Hotel F&B isn't an amenity, it's strategy

Turning food and beverage into a true demand driver

Hotel F&B isn't an amenity, it's strategy
(Image courtesy of Colicchio Consulting)

Working closely with owners and development teams, Trip Schneck helps shape food and beverage into a true strategic asset, from early planning through day-to-day operations. As managing partner at Colicchio Consulting, he operates at the intersection of culinary creativity and hotel reality.

Here, he shares the result of those efforts: concepts that reflect place, meet business goals and give hotels a reason to be chosen, not just stayed in. 

—Interview by Jennifer Glatt, edited by Bianca Prieto


Where do independent hotel owners most underestimate what it takes to build strong F&B?

I think most independents underestimate and undervalue the importance of cultural relevance while developing food and beverage programs. Hotels that elect to follow a DIY path in developing their own in-house concepts often look only at either what they know or what seems hot at the moment. They often fail to think about food and beverage as a long-term proposition. Developing concepts with staying power should be the goal.

How do you protect a chef- or concept-driven vision while still meeting hotel operational and ROI realities?

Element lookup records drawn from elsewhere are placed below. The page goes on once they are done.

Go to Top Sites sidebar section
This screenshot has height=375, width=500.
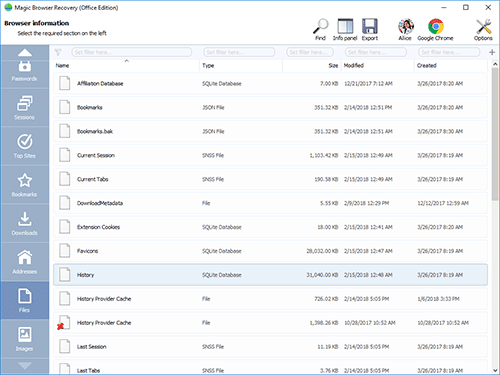(25, 146)
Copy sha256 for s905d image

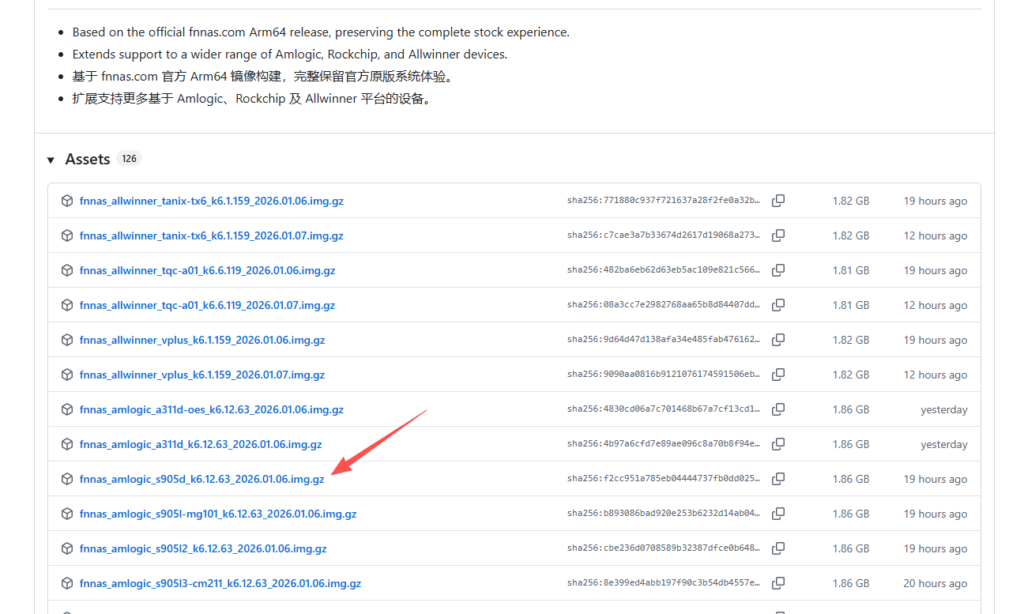tap(778, 479)
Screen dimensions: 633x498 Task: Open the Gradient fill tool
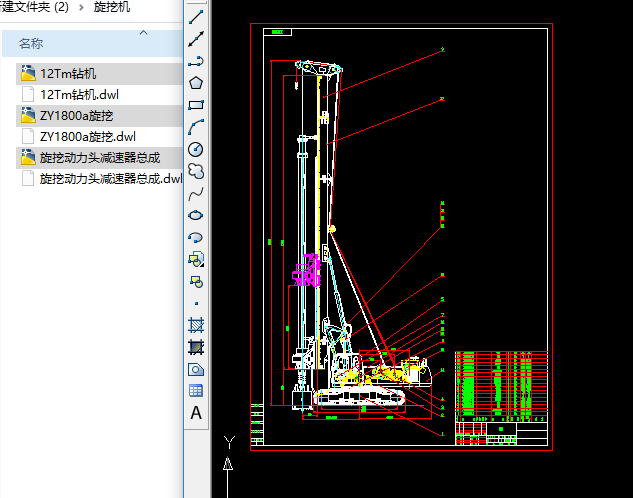coord(196,347)
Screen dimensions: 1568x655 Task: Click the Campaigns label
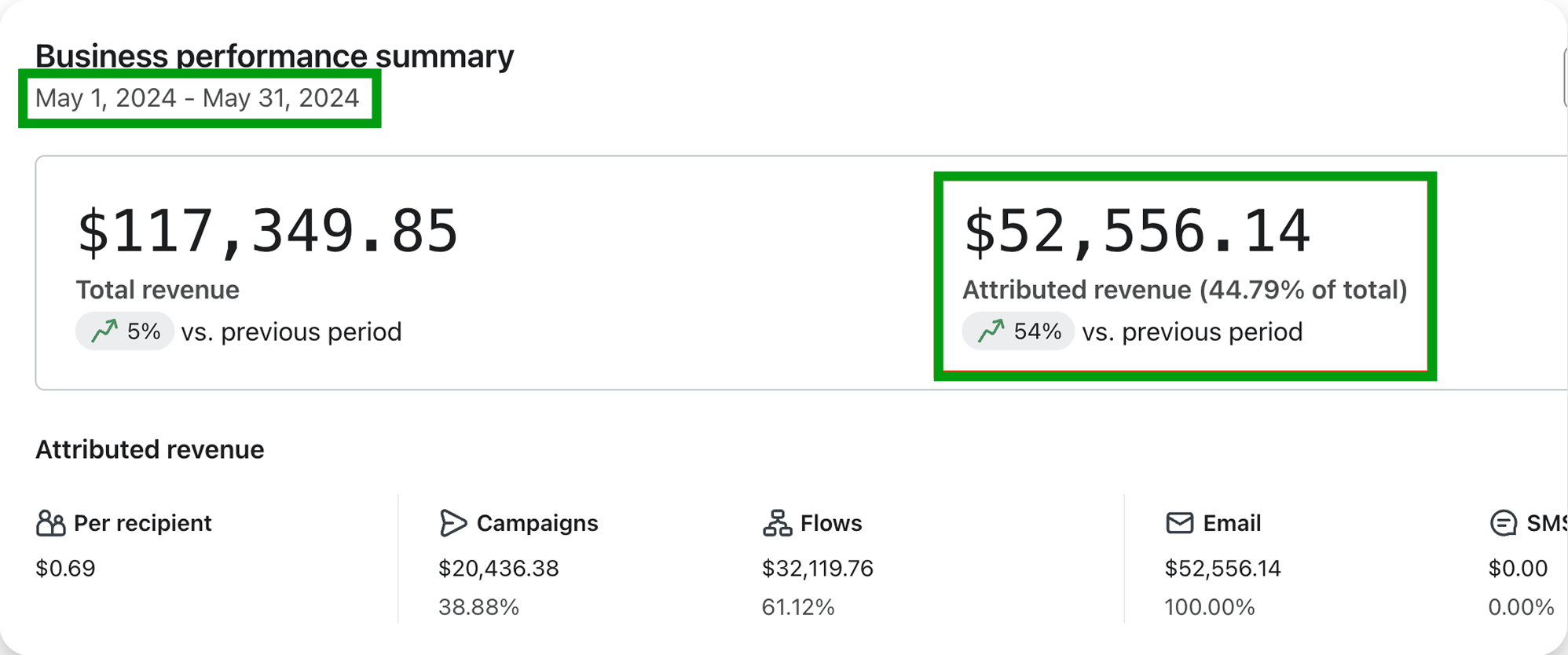pyautogui.click(x=537, y=523)
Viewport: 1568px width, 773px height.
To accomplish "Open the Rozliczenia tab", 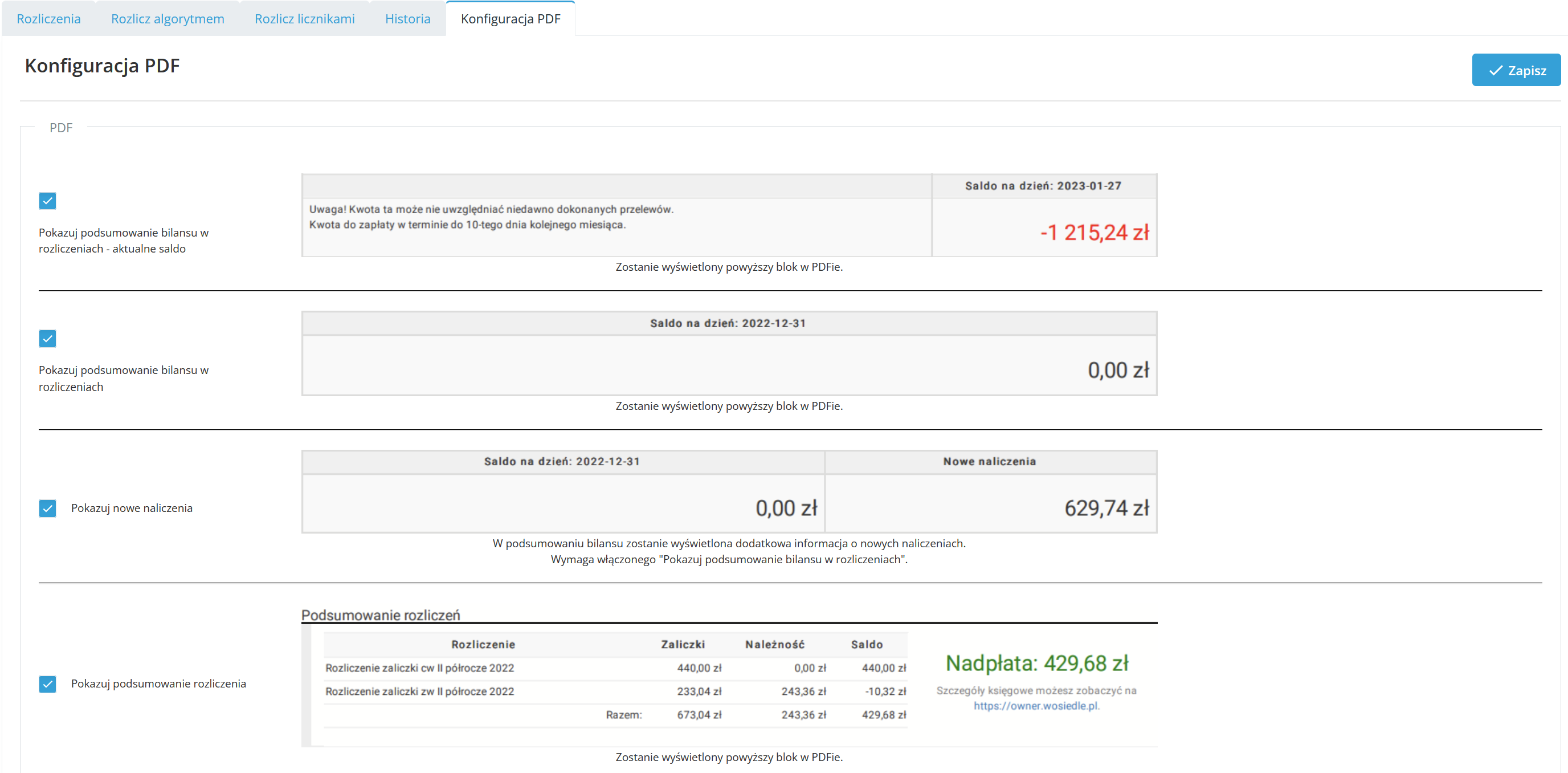I will click(x=48, y=19).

This starts with alignment; securing a third-party F&B partner whose operational standards match up with those of the brand or independent hotel. Extensive underwriting is critical. We seek out chefs and restaurateurs who are creative, collaborative and have sound financial acumen. A well-constructed management or license agreement with a chef or restaurateur will provide hotel ownership with protection to ensure both top-line and bottom-line objectives are being met, while also securing ongoing quality control and training from the chef to maintain culinary integrity. 

F&B is often designed to serve in-house guests first. What do hotels miss when they fail to build it as a demand driver for the broader market?

They miss profitability! Our curation and underwriting process always begins with assessing “regional royalty.” Who are the most successful chefs and restaurateurs locally and regionally? In many markets, partnering with an “outsider” is considered carpetbagging, which is a turn-off for many locals, because they know they are not getting the home team.

A successful hotel food and beverage program should certainly cater to its guests, but it should really lean strongly into the tastes of the local population. The reality is that many guests traveling today prefer to visit a city as a local and experience quality chef-driven food and beverage, as opposed to a chain restaurant they could experience anywhere.



How does involving F&B early shape better outcomes for new builds or hotel repositionings?

The earlier F&B is introduced as a core concept of your hotel’s vision, the more closely ingrained it becomes in the DNA of your property and makes it stand out among competitors. The quality of a full-service hotel’s F&B can often mean the difference between fleeting and long-term success in a market. 

Travelers can tell when a hotel’s leadership team puts care, dedication and training into its F&B programming, which is often reflected in guest satisfaction scores. Lastly, the value of a hotel as an asset is often tied to its place in the local community. Establishing your property as an F&B destination gives it a favorable position in negotiations.

How can operators tell when an F&B concept is truly resonating with the local market, not just hotel guests?

When your property is busy on a Wednesday. Mid-week traffic is often the ultimate barometer of successful hospitality F&B, and hotels that can keep their restaurants full on any day of the week are at a distinct advantage. Doing so requires a strong F&B concept that includes consistent programming that resonates with the local market. Sometimes it’s a pianist doing Cole Porter at the bar; sometimes it’s a wine tasting. Consistent service and a commitment to ongoing experimentation to stay current wins the day every time.  

Anything else you’d like to share?

Hotel food and beverage can no longer be an afterthought, and it can no longer stand alone. It should not be thought of as a loss leader; it should be thought of as a differentiator and a driver of both rate and occupancy. Thoughtfully curated and culturally relevant hotel food and beverage, combined with thoughtful space programming, should produce incremental revenue and also provide a quantifiable lift to the RevPAR index.